School assignments with a side of summer


Katie Johnston, Features/Arts Director

Summer is synonymous with relaxation, fun, and, of course, no school. However, this year, some honors and AP students were surprised by unexpected summer assignments that included books to read, and projects and online assignments to complete.
According to English teacher Cynthia Pryor, English classes previously had a tradition of summer work, and ninth and 10th grade English honors teachers decided to reinstate it. This summer, students were asked to read one book and respond to a quote from each chapter. They then had to complete a creative project that interpreted a theme or motif from the novel through an artistic medium, such as film, poetry, music, or painting.
“We decided to limit it to one book because we don’t want to overload students,” Pryor said. “We want to give them an enriching literary experience.”
AP history classes assigned work, as well; sophomores completed worksheets on European monarchies, nationalism, and the Industrial Revolution, while juniors completed an online assignment for AP U.S. History.
“This year I chose the OnBoard program from the textbook company because I thought it would be a good idea to introduce AP themes to students ahead of time, instead of after class started,” AP U.S. History teacher Liz Monseur said. “I thought that it might also give students some insight into what kind of assignments or topics to expect during the term.”

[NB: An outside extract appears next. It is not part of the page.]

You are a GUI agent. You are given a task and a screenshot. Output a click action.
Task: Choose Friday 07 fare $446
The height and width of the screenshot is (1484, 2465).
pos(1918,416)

AP Environmental Studies teacher Jennifer Copperthite gave her pupils the option of completing work that would be assigned during the school year over the summer. Students could work on their map review, current events assignment, and make review cards for the AP test before school started to ease their workload.

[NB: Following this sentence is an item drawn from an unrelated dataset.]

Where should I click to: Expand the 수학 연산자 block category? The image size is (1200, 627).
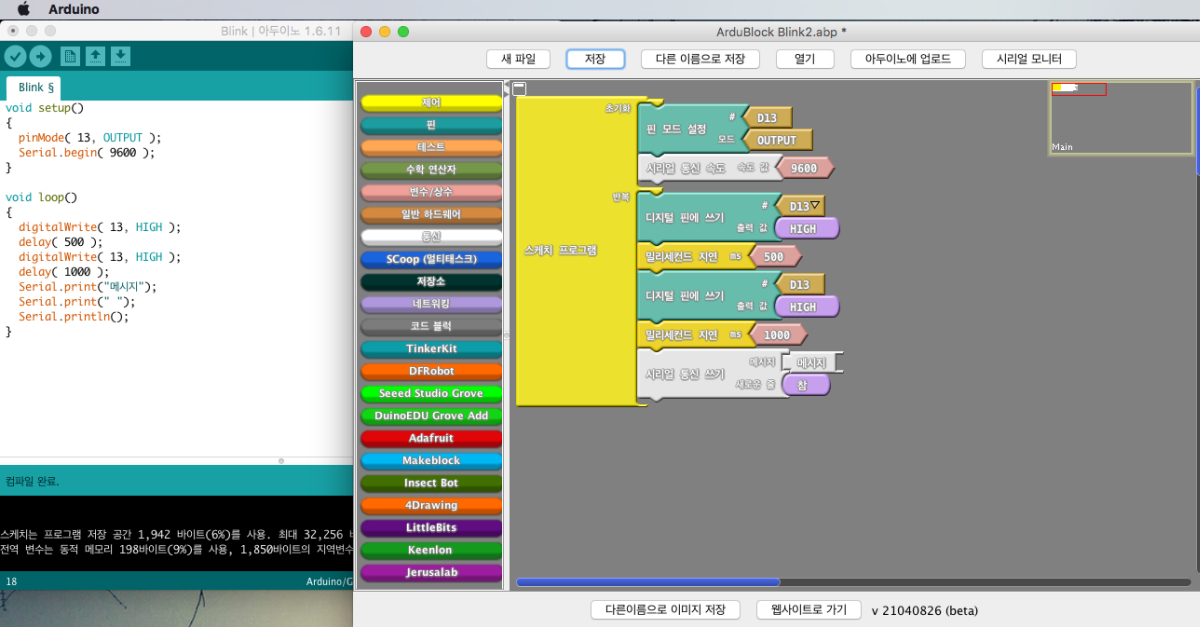tap(431, 170)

“Some students kind of enjoy getting it out of the way, but for those who would rather enjoy the entire summer, they can do that instead,” Copperthite said. “This is stuff [they] could do ahead of time [and] get it out of the way so when the school year starts, there’s not as much to do at one time.”
For most underclassmen, this was the first time they’ve been asked to complete work over the summer.
“I’ve never had to do a project over summer before, coming from middle school, so that was definitely a new thing for me,” freshman Jessica Pain said. “I did learn a lot. It was a lot of work and a hard project, but I feel good about it now that it’s done.”
Parents were surprised, too. According to Larke Pain, Jessica Pain’s mother, summer assignments, like reading a book, can be a good way of keeping students educationally engaged, but too much work can take away from time spent with family.
“I think some work is a great idea, so it wasn’t totally negative. There was lots that she learned,” Larke Pain said. “[However] she had to give up family time in order to work on [the] homework, and that was hard. That was difficult to do.”
Upperclassmen who have taken AP and honors classes before were not surprised; it’s just a part of a challenging schedule.
“Honestly, I expected more because they were honors or AP classes,” junior Sophia Morales said. “I didn’t really mind it. It wasn’t that hard, just time consuming.”
Expected or not, students are not enthusiastic about summer work. Although most students said that summer work was manageable, they agreed that it caused stress, not only for the assignment, but for the school year ahead.
“I was definitely stressed out about it, and it got me worried about school and the workload I would be getting taking honors classes,” Pain said.
Multiple studies have shown that students tend to lose information and skills over the summer, up to two months in some cases, especially in math and reading. Many teachers value summer work not only as a way to combat summer learning loss, but also as a way to help students during the school year.
“[The] purpose is to ease the burden of the AP student’s workload during the regular school year, as three months simply isn’t enough time,” World History II AP teacher Charles Keith said. “But it is also intended to keep students’ minds active through critical thinking and creative output.”
Summer work can help students discover if honors and AP level work is something they really want to do.
“I think that it gives students an opportunity to get an idea of how much work will be involved in class and the nature of the work, as well,” Monseur said.
Pryor adds that summer work can give students an opportunity to formulate their own ideas of a text and work individually.
“Students sometimes underestimate their ability to explore and navigate new texts and ideas,” Pryor said. “They need more independent learning experiences.”
According to English Supervisor Steven Payne, teachers have a difficult balancing act to perform in deciding what work to assign and how much of it to give.
“They want to encourage a love for independent reading and learning, on the one hand,” Payne said. “On the other, they feel a need for student accountability through appropriately challenging and reasonable assignments.”
The lack of consistency in the rigor and difficulty of FHS’s summer work, as compared to the assignments at Kettle Run or Liberty, was somewhat controversial. According to Payne, ideally, representatives from the three high schools would collaborate on the required assignments, but, in reality, individual schools have the freedom to make site-based decisions.
“I think summer homework in a lot of cases is meant to introduce the subject, especially if you’re in an AP class,” junior Angelina Martella said. “It should be the responsibility of the teacher to get the students ready before the year starts so they’ll have some preparation.”
Payne plans to create a committee to analyze summer assignments before they are given out next summer.
“This fall, because schools have shown an interest in requiring, rather than suggesting, reading and assignments, I have decided to create a task force to study the issue well in advance of the end of the school year,” Payne said. “I envision including student and parent voices, as well as teacher voices in the conversation.”